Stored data
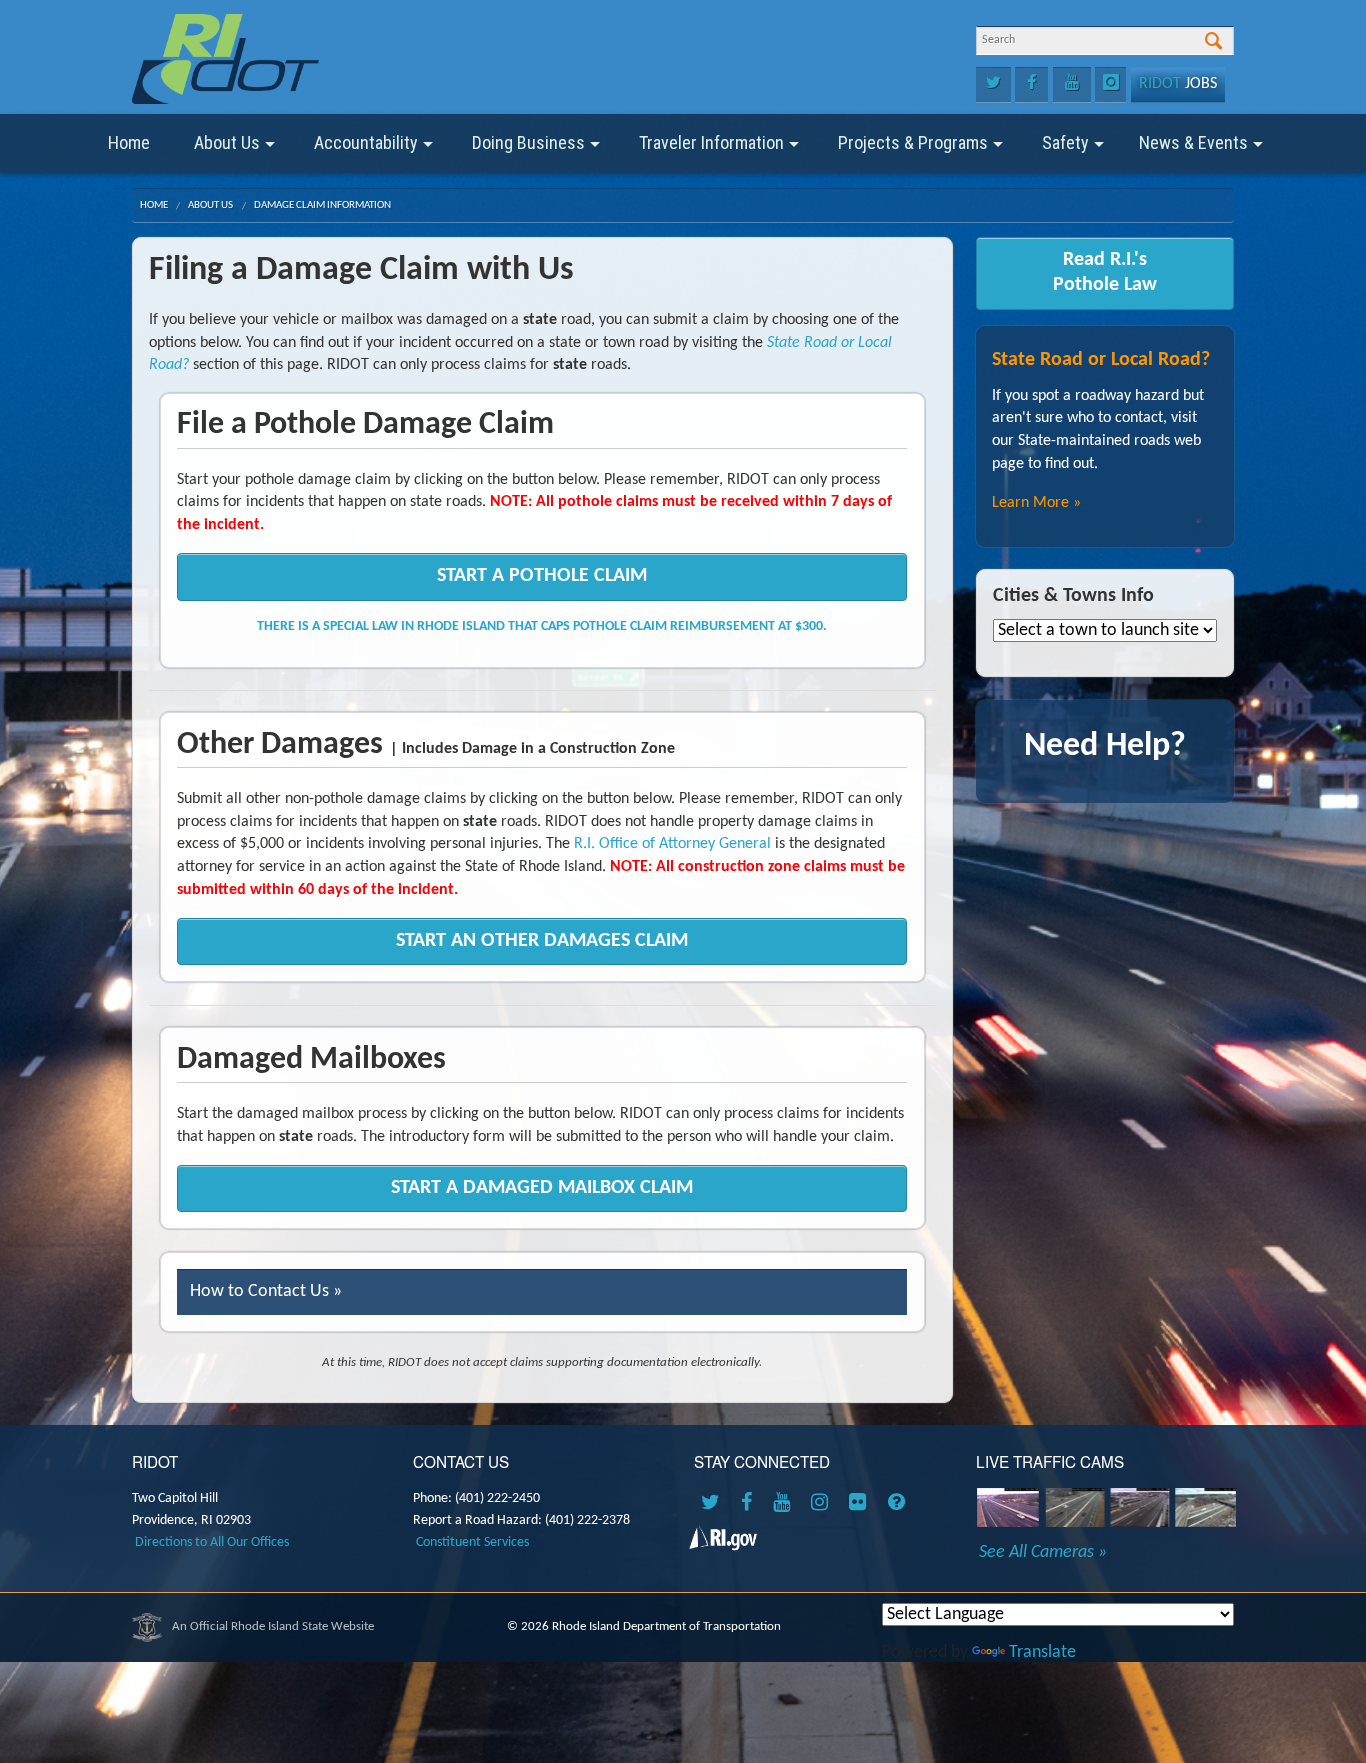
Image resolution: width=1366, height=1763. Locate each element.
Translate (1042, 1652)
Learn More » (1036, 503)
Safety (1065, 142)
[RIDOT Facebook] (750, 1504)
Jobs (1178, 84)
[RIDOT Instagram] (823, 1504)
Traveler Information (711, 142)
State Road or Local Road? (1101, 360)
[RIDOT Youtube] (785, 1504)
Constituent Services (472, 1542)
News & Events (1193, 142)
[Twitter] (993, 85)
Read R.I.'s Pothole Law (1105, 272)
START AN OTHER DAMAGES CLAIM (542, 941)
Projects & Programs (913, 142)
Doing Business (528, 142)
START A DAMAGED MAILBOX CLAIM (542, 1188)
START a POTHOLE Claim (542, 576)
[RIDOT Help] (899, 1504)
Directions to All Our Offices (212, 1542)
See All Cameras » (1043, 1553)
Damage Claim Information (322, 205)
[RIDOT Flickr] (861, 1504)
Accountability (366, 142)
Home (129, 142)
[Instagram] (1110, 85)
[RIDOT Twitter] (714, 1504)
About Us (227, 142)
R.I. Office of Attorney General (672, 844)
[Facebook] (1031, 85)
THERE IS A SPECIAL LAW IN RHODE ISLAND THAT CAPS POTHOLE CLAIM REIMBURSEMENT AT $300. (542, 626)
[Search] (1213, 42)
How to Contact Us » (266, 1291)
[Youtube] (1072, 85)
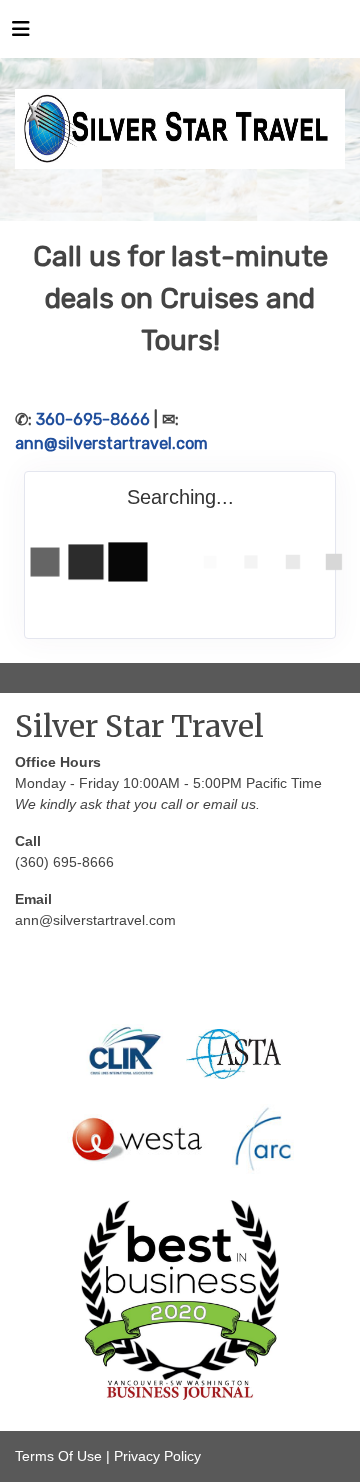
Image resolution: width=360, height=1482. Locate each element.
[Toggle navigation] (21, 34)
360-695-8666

• REQUIRED ACTION
Set down every entry above again exactly, dropping each picture.

• WRITTEN RESPONSE
Image resolution: width=1366, height=1763. Locate each element.
Translate (1042, 1652)
Learn More » (1036, 503)
Safety (1065, 142)
[RIDOT Facebook] (750, 1504)
Jobs (1178, 84)
[RIDOT Instagram] (823, 1504)
Traveler Information (711, 142)
State Road or Local Road? (1101, 360)
[RIDOT Youtube] (785, 1504)
Constituent Services (472, 1542)
News & Events (1193, 142)
[Twitter] (993, 85)
Read R.I.'s Pothole Law (1105, 272)
START AN OTHER DAMAGES CLAIM (542, 941)
Projects & Programs (913, 142)
Doing Business (528, 142)
START A DAMAGED MAILBOX CLAIM (542, 1188)
START a POTHOLE Claim (542, 576)
[RIDOT Help] (899, 1504)
Directions to All Our Offices (212, 1542)
See All Cameras » (1043, 1553)
Damage Claim Information (322, 205)
[RIDOT Flickr] (861, 1504)
Accountability (366, 142)
Home (129, 142)
[Instagram] (1110, 85)
[RIDOT Twitter] (714, 1504)
About Us (227, 142)
R.I. Office of Attorney General (672, 844)
[Facebook] (1031, 85)
THERE IS A SPECIAL LAW IN RHODE ISLAND THAT CAPS POTHOLE CLAIM REIMBURSEMENT AT $300. (542, 626)
[Search] (1213, 42)
How to Contact Us » (266, 1291)
[Youtube] (1072, 85)
Image resolution: width=360, height=1482. Locate each element.
[Toggle navigation] (21, 34)
360-695-8666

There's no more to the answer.